West Virginia’s Senator Robert C. Byrd – who died last week at age 92 – fought relentlessly for fair labor standards throughout his career as senator, which spanned five decades, making Robert Byrd the longest serving Senator in Congressional history. The National Consumers League celebrates his lifelong accomplishments, including vastly improving the conditions under which coal miners’ work.
Byrd fought for health care reform and greater access to higher education. And Byrd championed labor and employment protections, especially for mine workers. As President Cecil E. Roberts of the United Mine Workers of America said upon learning the news of Byrd’s passing, “The United Mine Workers and all coal-mining families have lost their best friend in U.S. Sen. Robert C. Byrd.”

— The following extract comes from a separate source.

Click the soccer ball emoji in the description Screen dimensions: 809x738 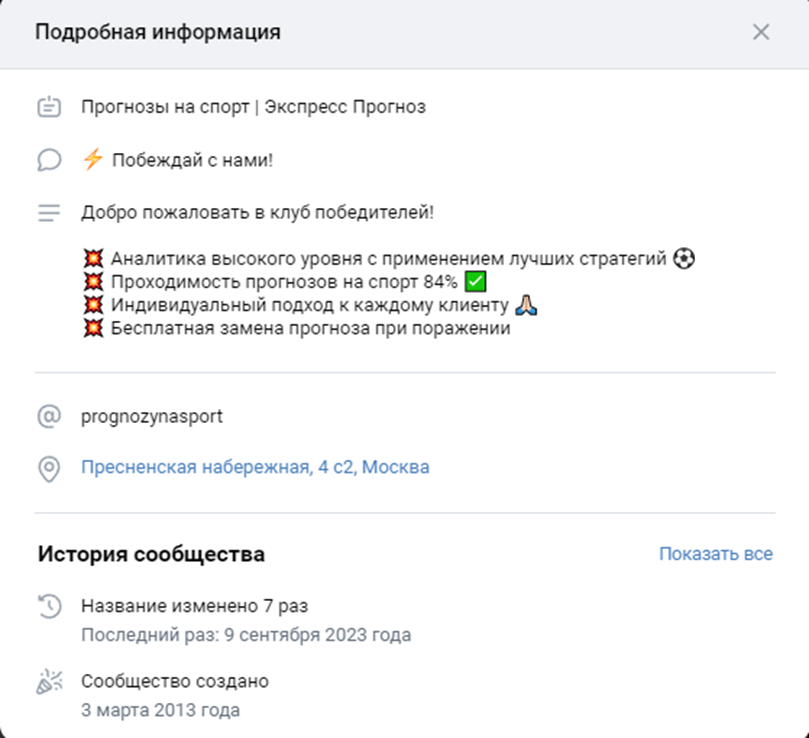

To improve mine safety, Byrd secured funds to hire additional inspectors; he worked to develop newer and better safety equipment underground. In 1969, Byrd helped pass the Coal Miner Health and Safety Act and convinced President Nixon – who had threatened to veto the bill – not to do so. The passage of the Coal Miner bill helped to improve health and safety in the mining fields and likely saved thousands of lives. In fact, there was a ten-fold decrease in lives lost from the 40 years prior to passage of the bill to the 40 years after: recorded miners’ deaths totaled 32,000 before passage of the bill and 3,200 after. After passage of the act, Byrd continued to champion provisions to protect miners. He supported the 1977 improvements to the 1969 act and later fought to protect mining families by securing their access to health care. In 2006, he helped pass the Mine Improvement and New Emergency Response (MINER) Act, which ensures coal operators are planning, training for, and better able to respond to emergencies.
Byrd’s work on behalf of mining families is unparalleled, but Byrd will also be remembered for a number of other accomplishments. The West Virginia Senator co-sponsored the Employee Free Choice Act, to promote the ability of workers to form unions. Byrd dedicated substantial resources to improving access to education nationwide. His original concept for an honors scholarship in West Virginia soon became the model for the first and only federal based merit scholarship, the Robert C. Byrd Honor Scholarship Program. He brought money into the state for improved health facilities, medical schools, and medical care, expanding these benefits to other states across the U.S.
The Senate will not be the same without the unique presence of Robert Byrd of West Virginia. His legacy of landmark legislation -for miners, education, and health care – will be felt for decades to come. The National Consumers League mourns his passing but is grateful for all that he gave to American workers.